======== RECORDS FOR THIS TASK

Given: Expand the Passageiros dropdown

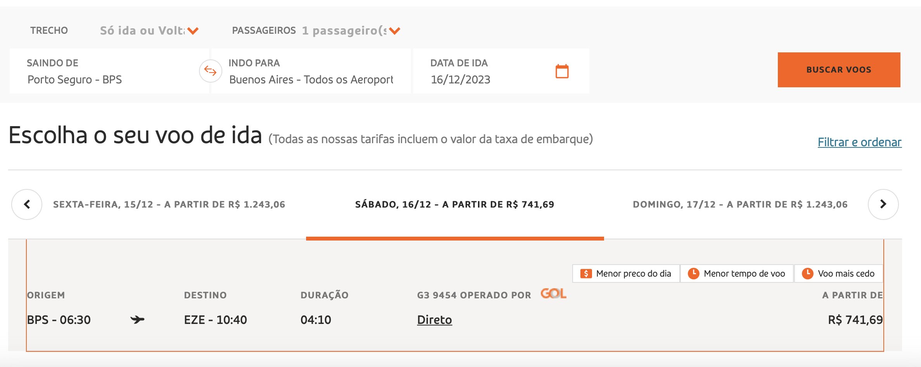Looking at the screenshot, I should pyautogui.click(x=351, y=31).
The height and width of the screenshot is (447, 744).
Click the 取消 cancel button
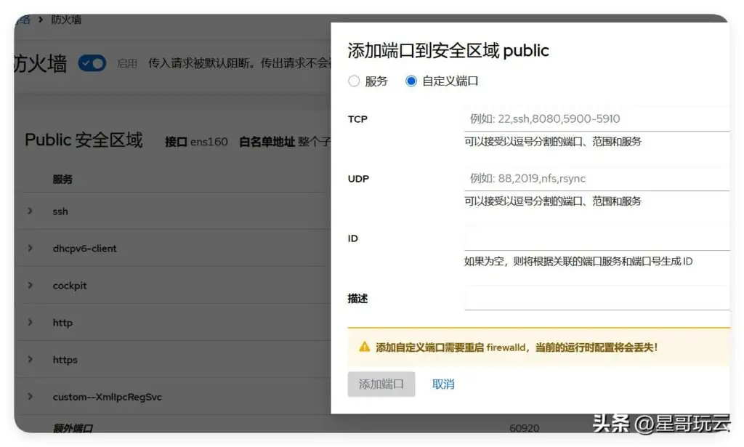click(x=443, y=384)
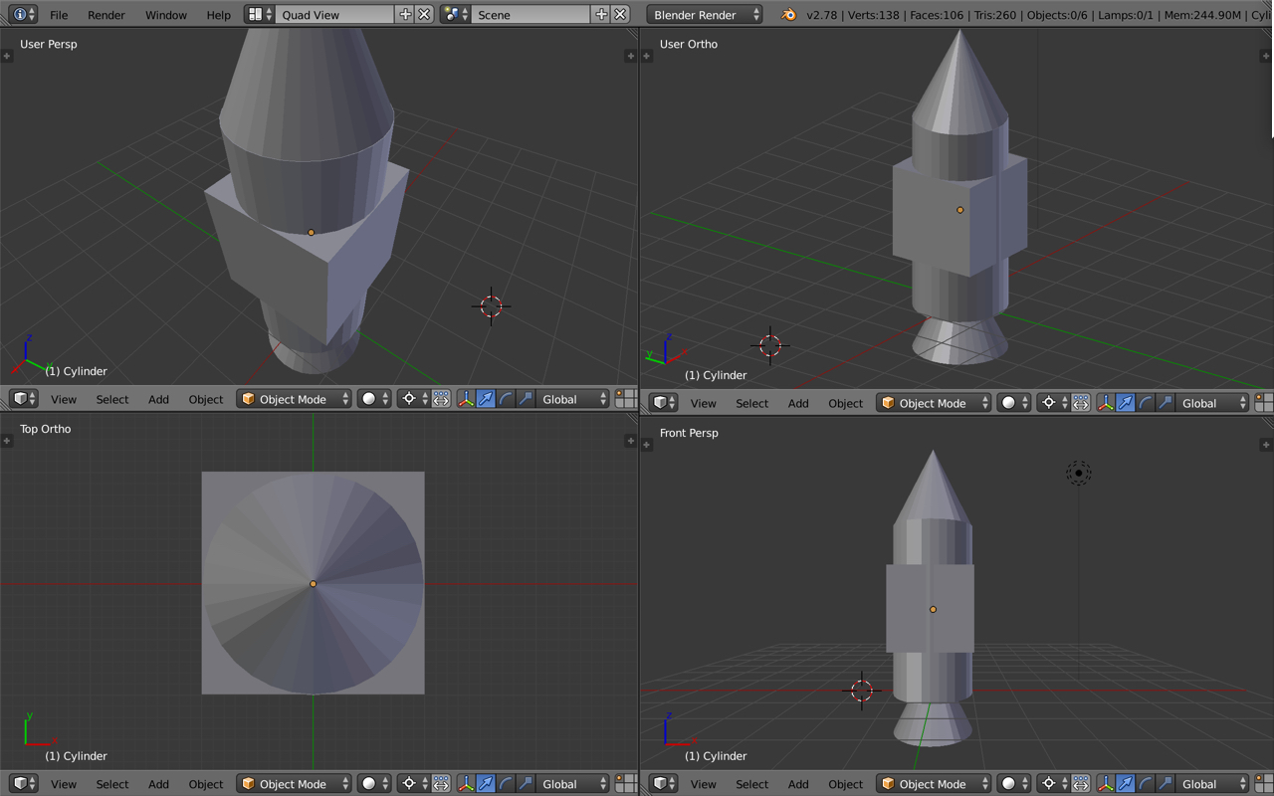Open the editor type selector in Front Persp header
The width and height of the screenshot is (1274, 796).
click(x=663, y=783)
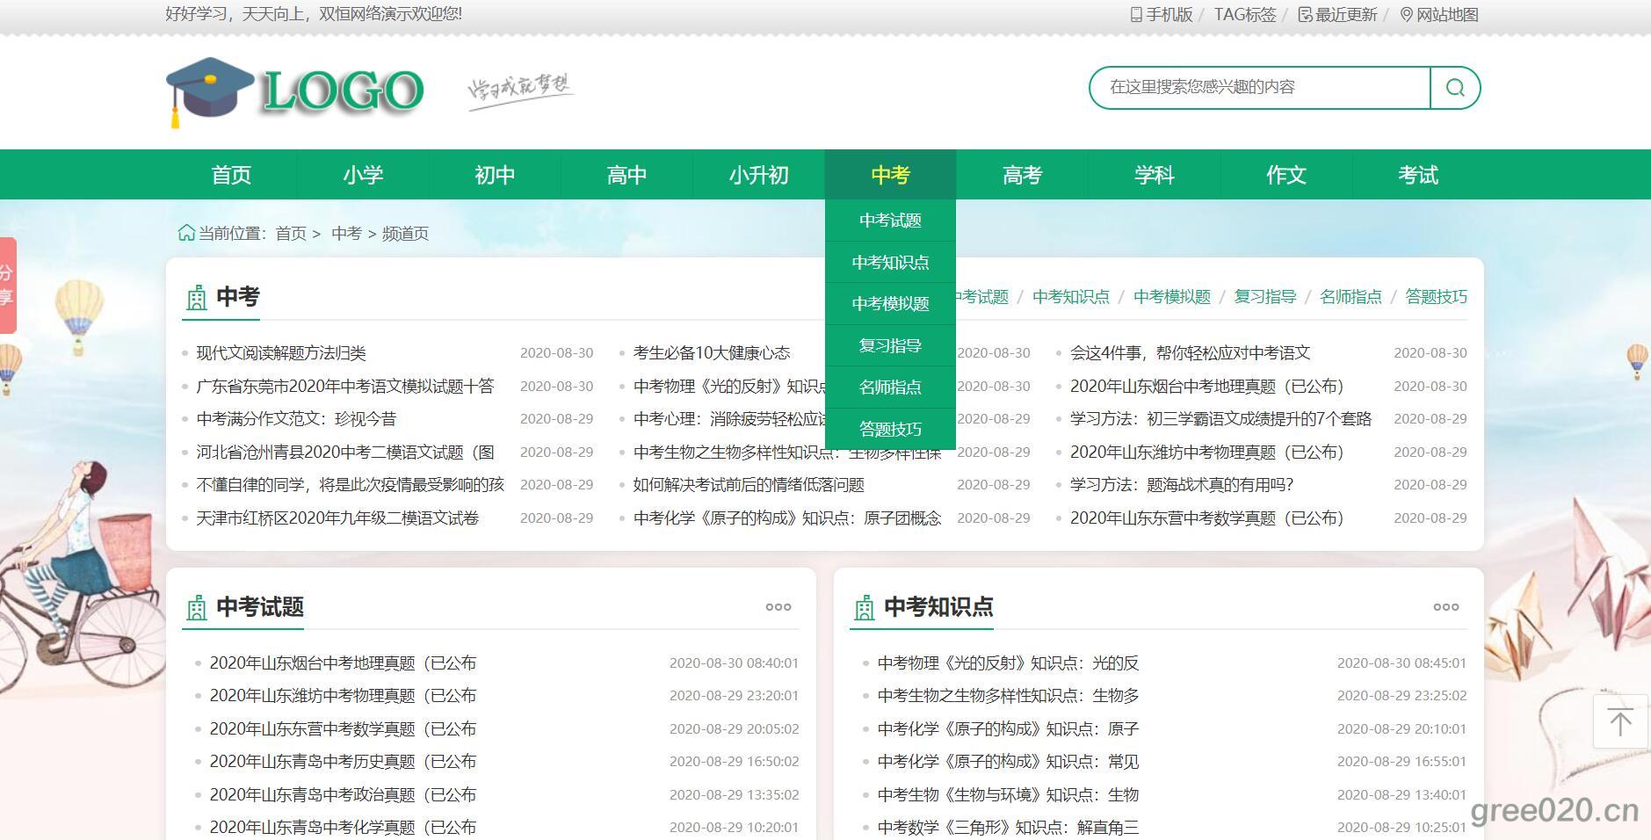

================
======== RECORDS FOR THIS TASK

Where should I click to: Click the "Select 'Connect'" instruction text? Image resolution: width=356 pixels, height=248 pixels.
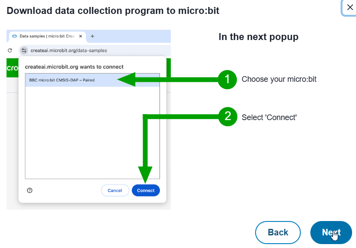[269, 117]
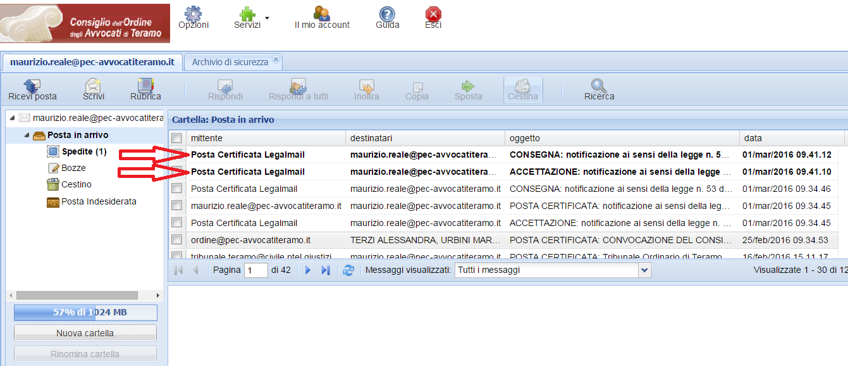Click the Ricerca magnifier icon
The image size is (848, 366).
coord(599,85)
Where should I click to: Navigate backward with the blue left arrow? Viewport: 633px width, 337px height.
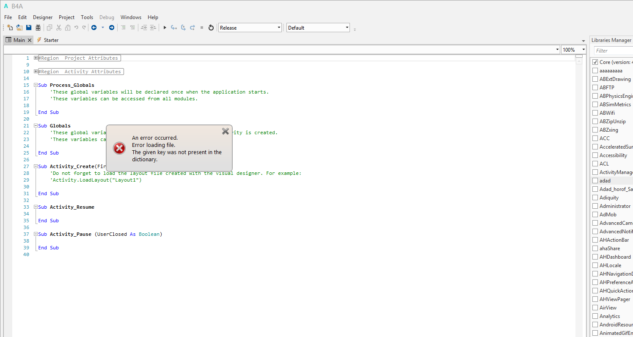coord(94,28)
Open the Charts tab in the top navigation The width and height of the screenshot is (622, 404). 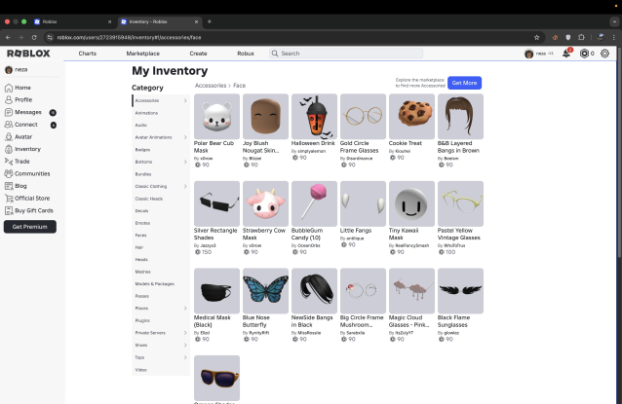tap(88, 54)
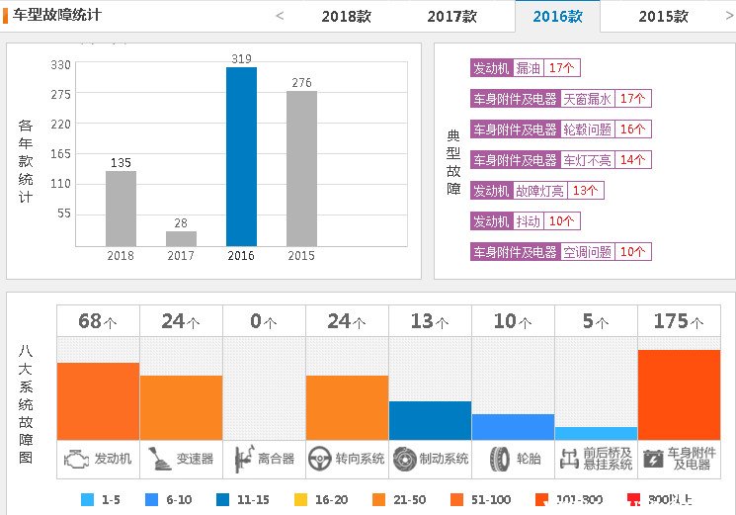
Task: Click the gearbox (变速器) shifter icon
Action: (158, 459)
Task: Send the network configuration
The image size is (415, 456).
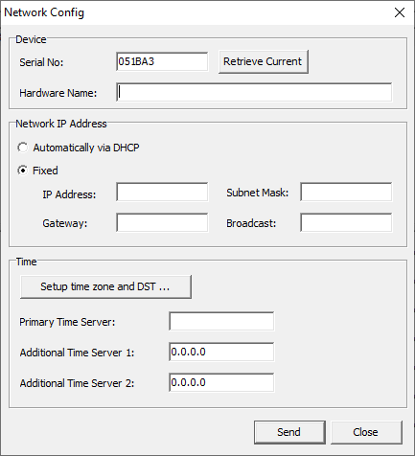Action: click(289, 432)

================
======== RECORDS FOR THIS TASK

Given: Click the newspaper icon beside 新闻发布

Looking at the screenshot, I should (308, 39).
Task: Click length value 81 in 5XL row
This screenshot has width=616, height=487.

================

ABOUT THIS TASK:
From the records above, give again exactly the lines running from the line with "Given: Click the newspaper icon beside 新闻发布" to the line with "This screenshot has width=616, height=487.", inclusive.

PROBLEM SOLUTION:
Given: Click the newspaper icon beside 新闻发布

Looking at the screenshot, I should (308, 39).
Task: Click length value 81 in 5XL row
This screenshot has width=616, height=487.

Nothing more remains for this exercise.